The Theory of Human Relatedness as a Potential Underlying Causative Mechanism in Nursing Student Placement Experiences: A UK-Based Critical Realist Study

Coleman, Phil (2022). The Theory of Human Relatedness as a Potential Underlying Causative Mechanism in Nursing Student Placement Experiences: A UK-Based Critical Realist Study. International Journal for Research in Vocational Education and Training, 9(1) pp. 44–65.



Context: This study, underpinned by Critical Realism, re-analysed interview data acquired to examine the views and experiences of 4 stakeholder groups involved in the delivery of employer-sponsored pre-registration nursing programmes offered by a UK university in which all students already held an appointment as a non-registrant carer and who completed their placements within a block or integrated practicum framework. The re-analysis focused on the extent to which this interview data aligned with the key propositions of the Theory of Human Relatedness and therefore whether this theory, congruent with assertions based on the results of an earlier realist synthesis, might provide a causative explanation of factors affecting nursing student placement experiences.

Methods: Semi-structured, digitally recorded and professionally transcribed interviews, each lasting approximately 30 minutes, were held with a purposive sample of 37, predominantly female, respondents in 4 stakeholder groups involved in employer-sponsored pre-registration nursing programmes. These stakeholder groups were students, employers, mentors, and practice tutors associated with programme provision within 12 healthcare organisations in northern England.

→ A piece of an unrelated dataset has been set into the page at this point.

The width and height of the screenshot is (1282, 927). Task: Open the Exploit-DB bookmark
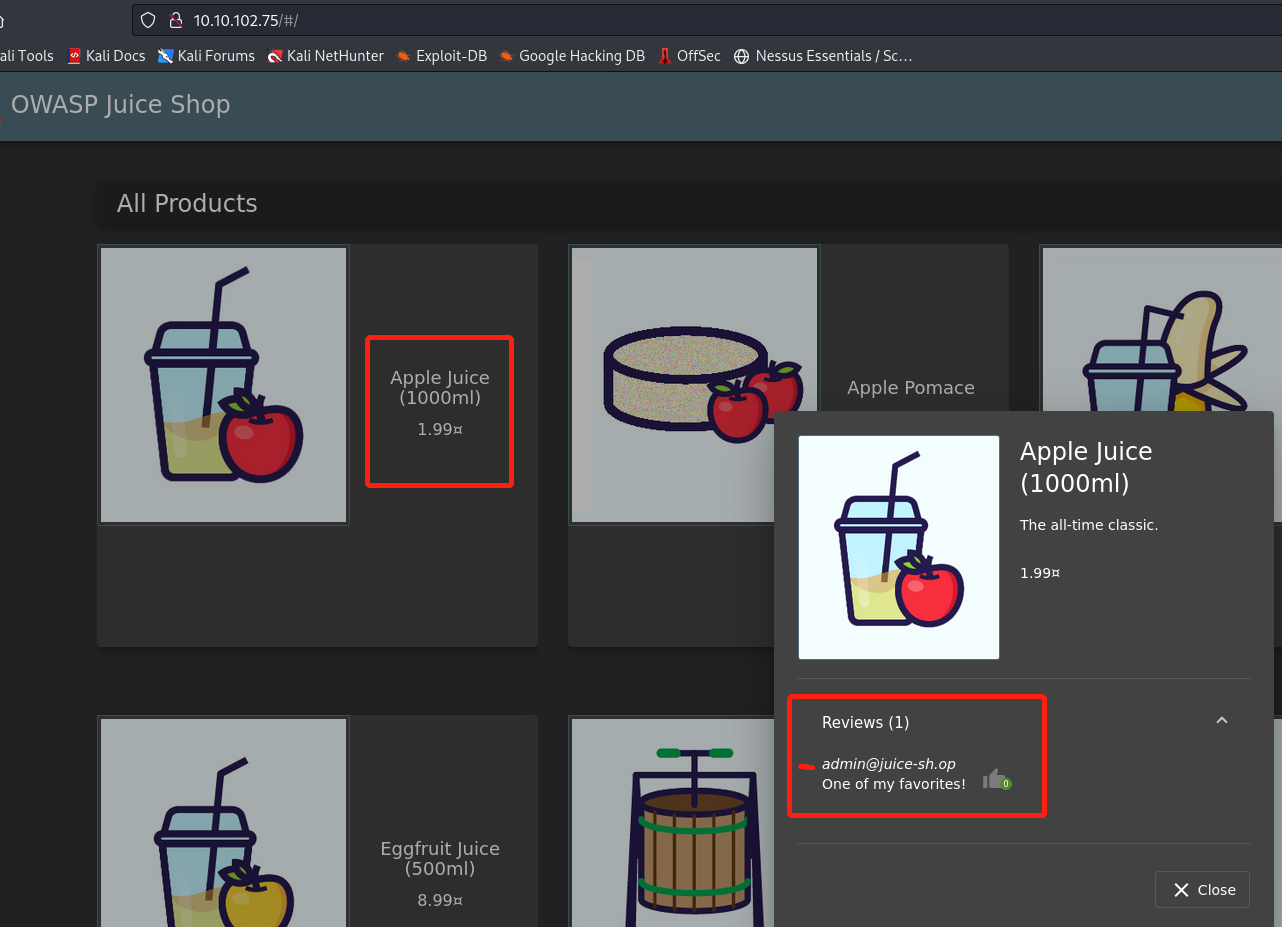441,56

Results: Although more modest in some areas, data provides support for every key proposition identified within the Theory of Human Relatedness; suggesting this theory may closely reflect the criteria that stakeholders implicitly employ to evaluate placement models. More respondents in all groups described the block practicum model in ways that suggest it is best able to promote a sense of connectedness, belonging and synchrony for learners. In contrast, an integrated placement design was portrayed in terms that implied it may increase the risk of disconnectedness but might also be more likely to promote reciprocity. Insufficient data was available to identify the perceived effect of either practicum design in respect of enmeshment, parallelism, and mutuality.

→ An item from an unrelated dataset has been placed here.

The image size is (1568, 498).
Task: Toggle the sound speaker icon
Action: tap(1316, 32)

Conclusion: The results of this research suggest that a block placement may foster more positive relatedness experiences for students and other stakeholders within nursing programmes. Moreover, the extent to which a practicum framework is perceived to promote connectedness, belonging, reciprocity and mutuality, to minimise disconnectedness and enmeshment and to reduce the need for parallelism may underpin stakeholder appraisal of the two practicum frameworks. Little research regarding the effect of placement duration and intensity on student learning within pre-registration healthcare programmes or the application of the Theory of Human Relatedness to practicum experiences, however, has been undertaken to date and such investigation is complicated by inconsistent terminology to describe practicum designs. It is argued that further academic enquiry within both fields should be a priority for healthcare educators; not least because it may provide further insights into curriculum designs capable of reducing student attrition.